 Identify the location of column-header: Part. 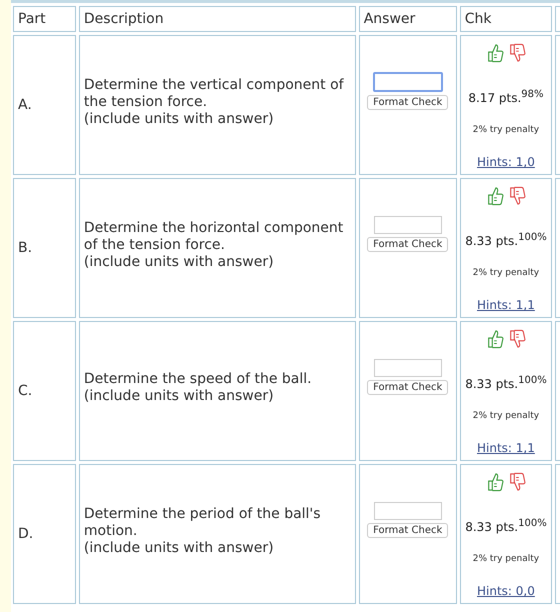
(44, 19).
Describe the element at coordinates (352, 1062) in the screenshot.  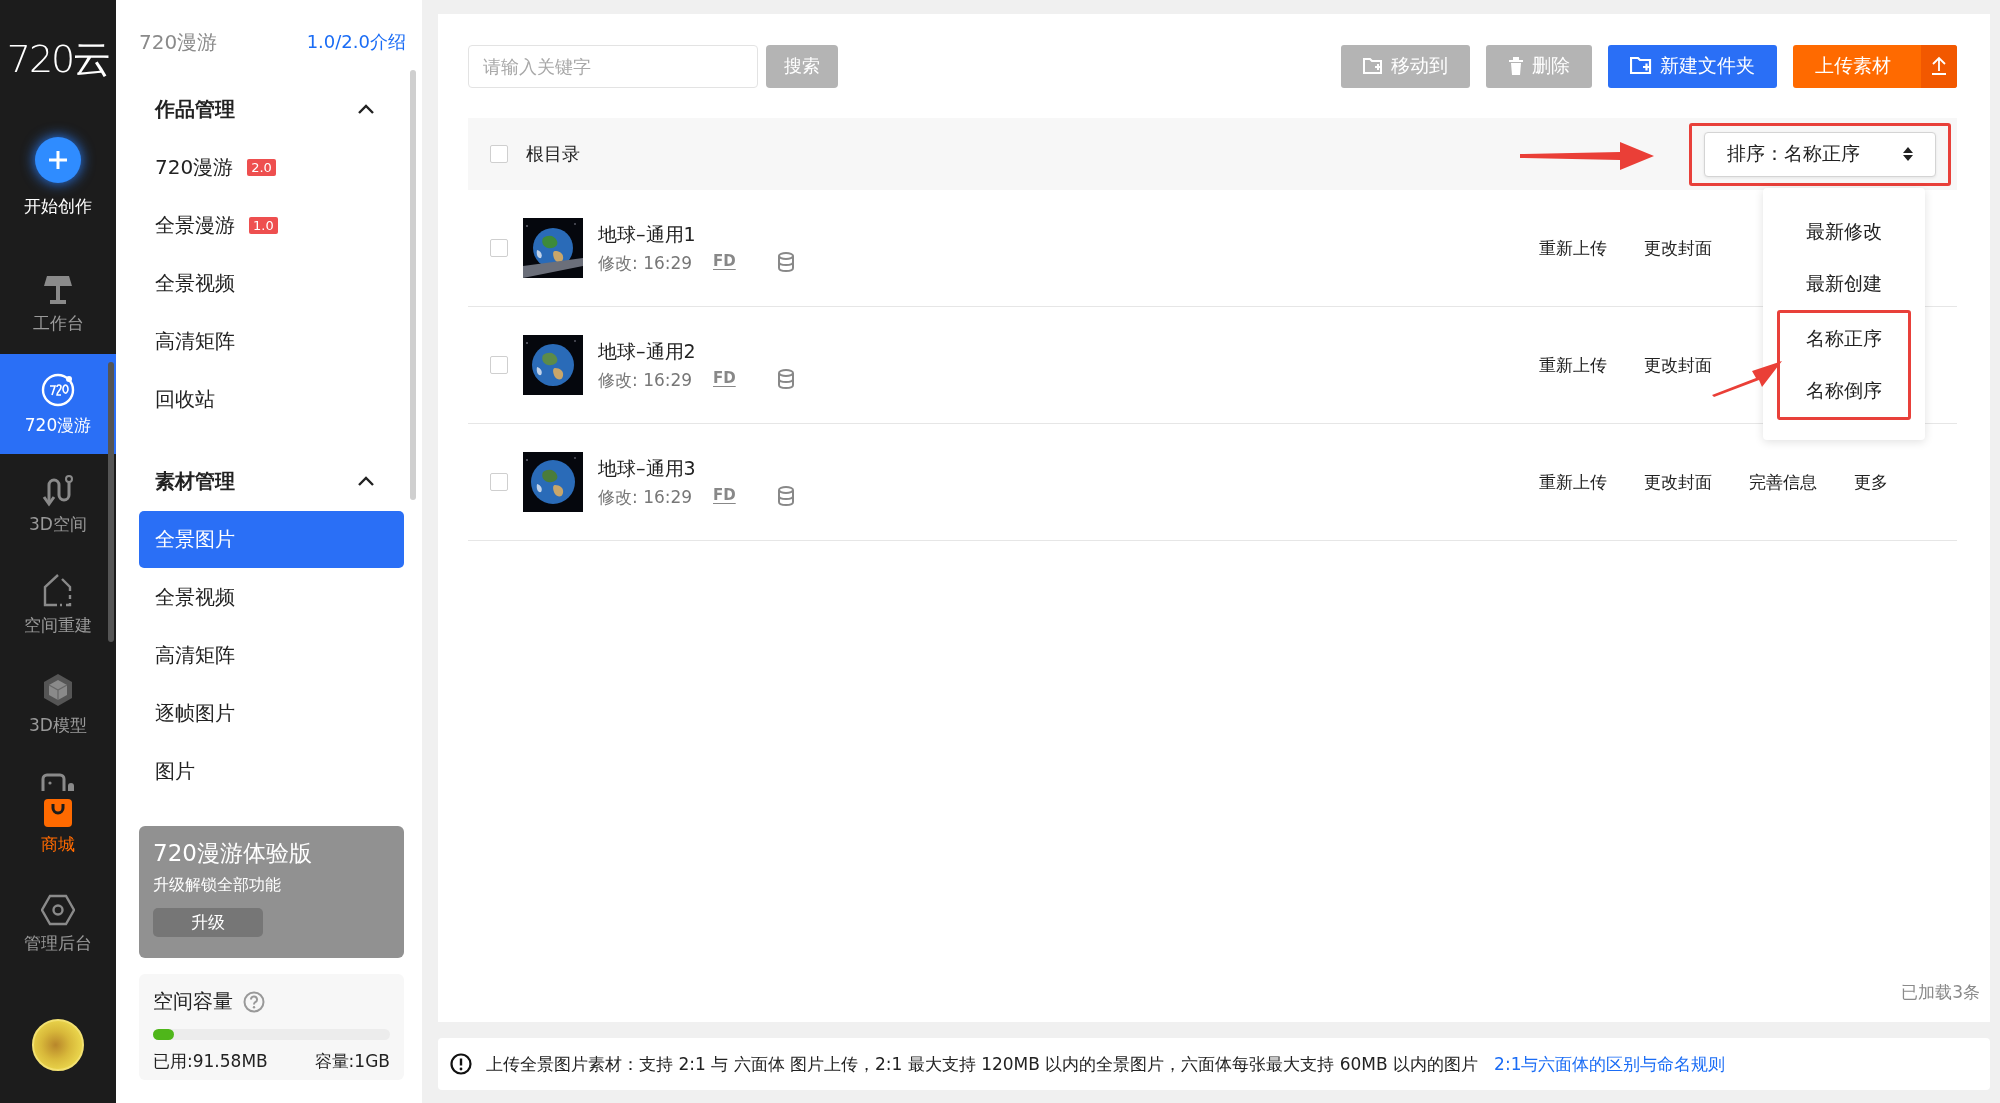
I see `capacity-text: 容量:1GB` at that location.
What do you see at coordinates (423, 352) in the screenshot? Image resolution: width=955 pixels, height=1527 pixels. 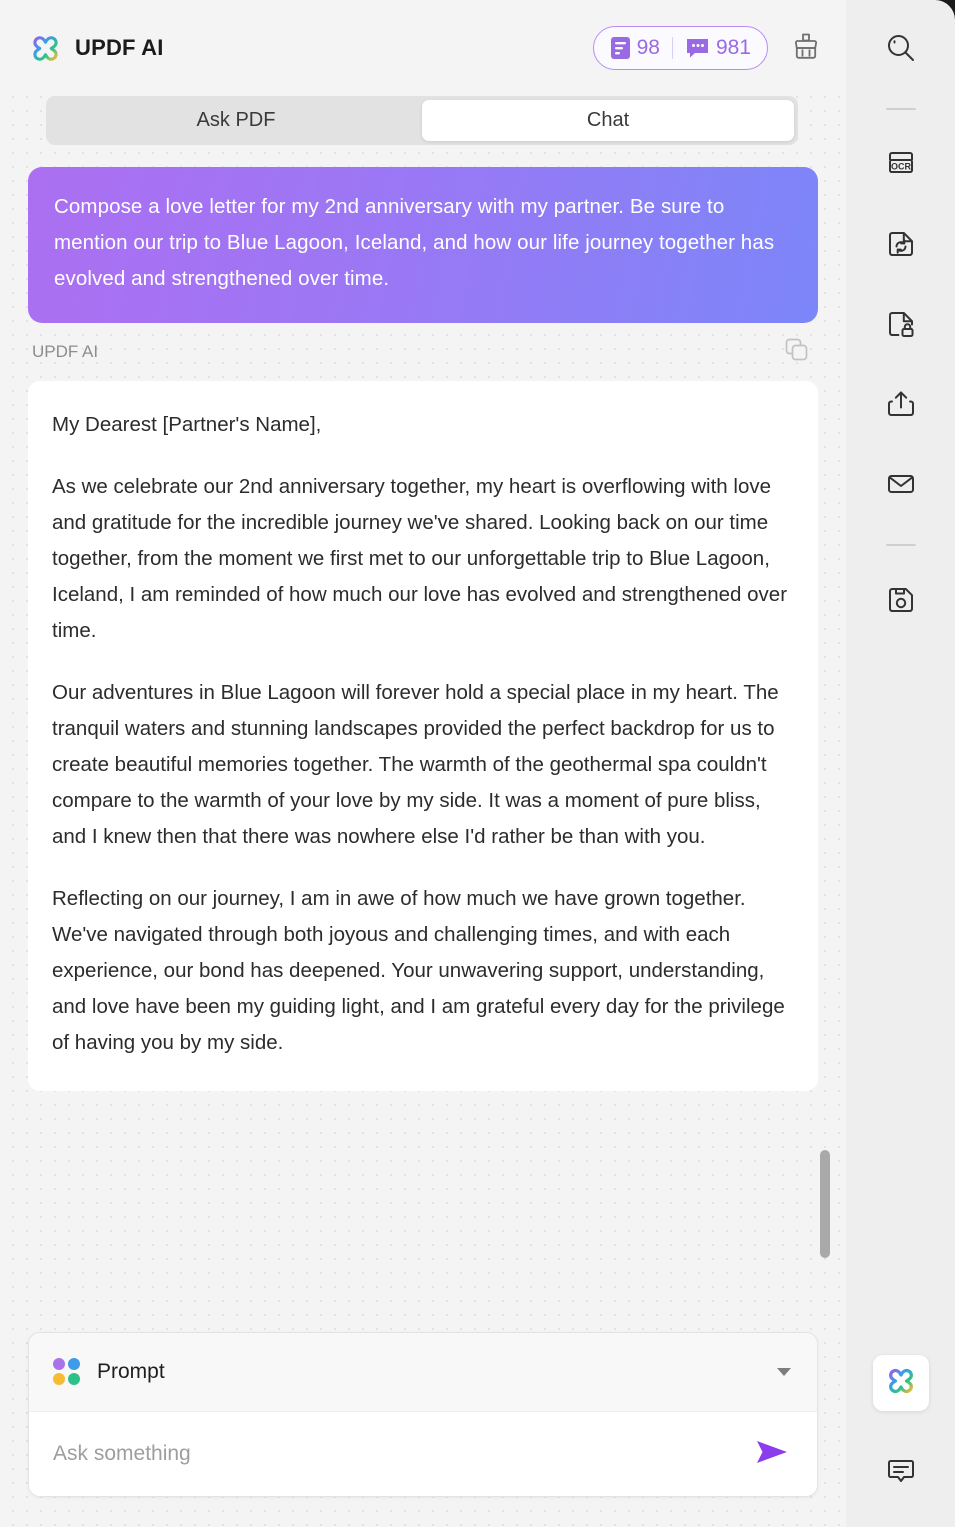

**Requirement**: Copy all of the data above verbatim, without the pictures.

**Answer section**:
 Identify the location of column-header: Part. 
(44, 19).
Describe the element at coordinates (352, 1062) in the screenshot.  
I see `capacity-text: 容量:1GB` at that location.
What do you see at coordinates (423, 352) in the screenshot? Image resolution: width=955 pixels, height=1527 pixels. 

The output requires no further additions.